— START RECORDS FOR THE EXERCISE —

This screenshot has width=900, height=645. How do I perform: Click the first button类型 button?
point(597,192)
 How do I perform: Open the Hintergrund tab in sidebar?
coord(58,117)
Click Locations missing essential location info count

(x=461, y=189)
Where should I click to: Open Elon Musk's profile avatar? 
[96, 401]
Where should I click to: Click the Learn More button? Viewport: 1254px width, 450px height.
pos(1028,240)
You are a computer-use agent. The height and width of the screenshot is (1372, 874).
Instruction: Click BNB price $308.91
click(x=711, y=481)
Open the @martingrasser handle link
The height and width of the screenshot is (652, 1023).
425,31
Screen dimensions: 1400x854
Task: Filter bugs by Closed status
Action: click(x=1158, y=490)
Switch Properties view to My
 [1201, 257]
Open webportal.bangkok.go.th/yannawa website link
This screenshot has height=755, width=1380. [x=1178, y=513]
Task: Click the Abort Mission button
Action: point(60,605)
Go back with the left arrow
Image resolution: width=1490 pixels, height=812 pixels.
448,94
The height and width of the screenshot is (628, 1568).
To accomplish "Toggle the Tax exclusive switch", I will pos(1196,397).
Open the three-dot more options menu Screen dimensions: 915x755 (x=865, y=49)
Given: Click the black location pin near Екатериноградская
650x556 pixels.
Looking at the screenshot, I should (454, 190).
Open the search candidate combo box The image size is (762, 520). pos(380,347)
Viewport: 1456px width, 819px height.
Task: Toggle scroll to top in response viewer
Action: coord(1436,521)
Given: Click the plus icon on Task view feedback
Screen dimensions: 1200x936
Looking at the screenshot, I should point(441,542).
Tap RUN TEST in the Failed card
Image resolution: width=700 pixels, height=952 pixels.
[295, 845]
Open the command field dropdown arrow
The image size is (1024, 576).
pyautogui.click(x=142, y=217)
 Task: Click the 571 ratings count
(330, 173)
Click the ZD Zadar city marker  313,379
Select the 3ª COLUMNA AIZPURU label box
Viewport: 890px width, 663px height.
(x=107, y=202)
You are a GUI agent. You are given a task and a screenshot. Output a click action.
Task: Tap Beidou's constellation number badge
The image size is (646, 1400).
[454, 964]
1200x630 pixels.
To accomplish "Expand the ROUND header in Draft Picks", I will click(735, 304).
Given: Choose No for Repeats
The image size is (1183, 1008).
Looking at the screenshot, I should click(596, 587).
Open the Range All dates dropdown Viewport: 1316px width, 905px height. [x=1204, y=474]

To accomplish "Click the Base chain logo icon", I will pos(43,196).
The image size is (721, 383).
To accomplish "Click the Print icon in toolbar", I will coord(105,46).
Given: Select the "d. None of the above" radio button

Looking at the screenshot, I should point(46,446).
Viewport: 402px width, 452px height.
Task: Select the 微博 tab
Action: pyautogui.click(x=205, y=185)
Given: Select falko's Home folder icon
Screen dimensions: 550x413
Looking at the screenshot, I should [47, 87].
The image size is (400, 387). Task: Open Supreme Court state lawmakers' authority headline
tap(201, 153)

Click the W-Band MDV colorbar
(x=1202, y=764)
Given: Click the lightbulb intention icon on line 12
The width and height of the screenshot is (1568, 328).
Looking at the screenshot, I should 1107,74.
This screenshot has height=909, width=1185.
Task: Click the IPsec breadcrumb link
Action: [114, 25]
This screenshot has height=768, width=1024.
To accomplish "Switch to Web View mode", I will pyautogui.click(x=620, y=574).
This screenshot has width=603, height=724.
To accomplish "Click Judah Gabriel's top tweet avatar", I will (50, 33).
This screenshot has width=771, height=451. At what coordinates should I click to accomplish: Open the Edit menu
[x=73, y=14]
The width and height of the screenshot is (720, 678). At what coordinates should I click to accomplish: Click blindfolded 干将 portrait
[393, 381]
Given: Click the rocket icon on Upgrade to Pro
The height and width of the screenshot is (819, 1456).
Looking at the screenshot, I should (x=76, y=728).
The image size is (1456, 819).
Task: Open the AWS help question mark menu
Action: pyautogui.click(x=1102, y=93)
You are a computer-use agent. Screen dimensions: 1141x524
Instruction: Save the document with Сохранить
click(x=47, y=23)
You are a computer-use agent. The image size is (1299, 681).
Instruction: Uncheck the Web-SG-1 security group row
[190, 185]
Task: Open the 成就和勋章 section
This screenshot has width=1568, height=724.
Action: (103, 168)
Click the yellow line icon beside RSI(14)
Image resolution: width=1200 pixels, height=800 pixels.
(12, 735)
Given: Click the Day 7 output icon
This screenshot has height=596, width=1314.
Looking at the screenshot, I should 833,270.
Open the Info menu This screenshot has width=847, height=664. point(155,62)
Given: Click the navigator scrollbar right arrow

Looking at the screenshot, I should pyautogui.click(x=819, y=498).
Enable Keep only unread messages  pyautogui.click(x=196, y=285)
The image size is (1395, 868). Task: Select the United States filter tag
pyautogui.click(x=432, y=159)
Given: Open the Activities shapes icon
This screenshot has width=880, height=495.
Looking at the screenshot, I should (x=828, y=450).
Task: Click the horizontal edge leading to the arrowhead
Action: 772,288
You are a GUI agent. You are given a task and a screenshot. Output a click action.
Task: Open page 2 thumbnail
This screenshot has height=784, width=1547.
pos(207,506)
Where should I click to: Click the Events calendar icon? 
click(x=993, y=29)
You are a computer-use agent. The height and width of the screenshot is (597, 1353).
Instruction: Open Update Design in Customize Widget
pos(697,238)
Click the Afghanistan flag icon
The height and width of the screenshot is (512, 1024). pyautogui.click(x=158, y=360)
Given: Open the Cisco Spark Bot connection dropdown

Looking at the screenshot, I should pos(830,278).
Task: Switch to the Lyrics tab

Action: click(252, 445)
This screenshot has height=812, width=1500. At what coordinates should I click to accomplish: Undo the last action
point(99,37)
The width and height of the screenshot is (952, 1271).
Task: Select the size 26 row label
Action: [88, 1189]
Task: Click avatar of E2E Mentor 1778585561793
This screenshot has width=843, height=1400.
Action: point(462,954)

— END RECORDS FOR THE EXERCISE —

PROBLEM DETAILS
Could you copy out every one of the entries above word for word, with no changes?

RESPONSE
This screenshot has width=900, height=645. How do I perform: Click the first button类型 button?
point(597,192)
 How do I perform: Open the Hintergrund tab in sidebar?
coord(58,117)
Click Locations missing essential location info count

(x=461, y=189)
Where should I click to: Open Elon Musk's profile avatar? 
[96, 401]
Where should I click to: Click the Learn More button? Viewport: 1254px width, 450px height.
pos(1028,240)
You are a computer-use agent. The height and width of the screenshot is (1372, 874).
Instruction: Click BNB price $308.91
click(x=711, y=481)
Open the @martingrasser handle link
The height and width of the screenshot is (652, 1023).
425,31
Screen dimensions: 1400x854
Task: Filter bugs by Closed status
Action: click(x=1158, y=490)
Switch Properties view to My
 [1201, 257]
Open webportal.bangkok.go.th/yannawa website link
This screenshot has height=755, width=1380. [x=1178, y=513]
Task: Click the Abort Mission button
Action: point(60,605)
Go back with the left arrow
Image resolution: width=1490 pixels, height=812 pixels.
448,94
The height and width of the screenshot is (628, 1568).
To accomplish "Toggle the Tax exclusive switch", I will pos(1196,397).
Open the three-dot more options menu Screen dimensions: 915x755 (x=865, y=49)
Given: Click the black location pin near Екатериноградская
650x556 pixels.
Looking at the screenshot, I should (454, 190).
Open the search candidate combo box The image size is (762, 520). pos(380,347)
Viewport: 1456px width, 819px height.
Task: Toggle scroll to top in response viewer
Action: coord(1436,521)
Given: Click the plus icon on Task view feedback
Screen dimensions: 1200x936
Looking at the screenshot, I should point(441,542).
Tap RUN TEST in the Failed card
Image resolution: width=700 pixels, height=952 pixels.
[295, 845]
Open the command field dropdown arrow
The image size is (1024, 576).
pyautogui.click(x=142, y=217)
 Task: Click the 571 ratings count
(330, 173)
Click the ZD Zadar city marker  313,379
Select the 3ª COLUMNA AIZPURU label box
Viewport: 890px width, 663px height.
(x=107, y=202)
You are a GUI agent. You are given a task and a screenshot. Output a click action.
Task: Tap Beidou's constellation number badge
The image size is (646, 1400).
[454, 964]
1200x630 pixels.
To accomplish "Expand the ROUND header in Draft Picks", I will click(735, 304).
Given: Choose No for Repeats
The image size is (1183, 1008).
Looking at the screenshot, I should click(596, 587).
Open the Range All dates dropdown Viewport: 1316px width, 905px height. [x=1204, y=474]

To accomplish "Click the Base chain logo icon", I will pos(43,196).
The image size is (721, 383).
To accomplish "Click the Print icon in toolbar", I will coord(105,46).
Given: Select the "d. None of the above" radio button

Looking at the screenshot, I should point(46,446).
Viewport: 402px width, 452px height.
Task: Select the 微博 tab
Action: pyautogui.click(x=205, y=185)
Given: Select falko's Home folder icon
Screen dimensions: 550x413
Looking at the screenshot, I should [47, 87].
The image size is (400, 387). Task: Open Supreme Court state lawmakers' authority headline
tap(201, 153)

Click the W-Band MDV colorbar
(x=1202, y=764)
Given: Click the lightbulb intention icon on line 12
The width and height of the screenshot is (1568, 328).
Looking at the screenshot, I should 1107,74.
This screenshot has height=909, width=1185.
Task: Click the IPsec breadcrumb link
Action: [114, 25]
This screenshot has height=768, width=1024.
To accomplish "Switch to Web View mode", I will pyautogui.click(x=620, y=574).
This screenshot has width=603, height=724.
To accomplish "Click Judah Gabriel's top tweet avatar", I will (50, 33).
This screenshot has width=771, height=451. At what coordinates should I click to accomplish: Open the Edit menu
[x=73, y=14]
The width and height of the screenshot is (720, 678). At what coordinates should I click to accomplish: Click blindfolded 干将 portrait
[393, 381]
Given: Click the rocket icon on Upgrade to Pro
The height and width of the screenshot is (819, 1456).
Looking at the screenshot, I should (x=76, y=728).
The image size is (1456, 819).
Task: Open the AWS help question mark menu
Action: pyautogui.click(x=1102, y=93)
You are a computer-use agent. Screen dimensions: 1141x524
Instruction: Save the document with Сохранить
click(x=47, y=23)
You are a computer-use agent. The image size is (1299, 681).
Instruction: Uncheck the Web-SG-1 security group row
[190, 185]
Task: Open the 成就和勋章 section
This screenshot has width=1568, height=724.
Action: (103, 168)
Click the yellow line icon beside RSI(14)
Image resolution: width=1200 pixels, height=800 pixels.
(12, 735)
Given: Click the Day 7 output icon
This screenshot has height=596, width=1314.
Looking at the screenshot, I should 833,270.
Open the Info menu This screenshot has width=847, height=664. point(155,62)
Given: Click the navigator scrollbar right arrow

Looking at the screenshot, I should pyautogui.click(x=819, y=498).
Enable Keep only unread messages  pyautogui.click(x=196, y=285)
The image size is (1395, 868). Task: Select the United States filter tag
pyautogui.click(x=432, y=159)
Given: Open the Activities shapes icon
This screenshot has width=880, height=495.
Looking at the screenshot, I should (x=828, y=450).
Task: Click the horizontal edge leading to the arrowhead
Action: 772,288
You are a GUI agent. You are given a task and a screenshot. Output a click action.
Task: Open page 2 thumbnail
This screenshot has height=784, width=1547.
pos(207,506)
Where should I click to: Click the Events calendar icon? 
click(x=993, y=29)
You are a computer-use agent. The height and width of the screenshot is (597, 1353).
Instruction: Open Update Design in Customize Widget
pos(697,238)
Click the Afghanistan flag icon
The height and width of the screenshot is (512, 1024). pyautogui.click(x=158, y=360)
Given: Open the Cisco Spark Bot connection dropdown

Looking at the screenshot, I should pos(830,278).
Task: Switch to the Lyrics tab

Action: click(252, 445)
This screenshot has height=812, width=1500. At what coordinates should I click to accomplish: Undo the last action
point(99,37)
The width and height of the screenshot is (952, 1271).
Task: Select the size 26 row label
Action: [88, 1189]
Task: Click avatar of E2E Mentor 1778585561793
This screenshot has width=843, height=1400.
Action: point(462,954)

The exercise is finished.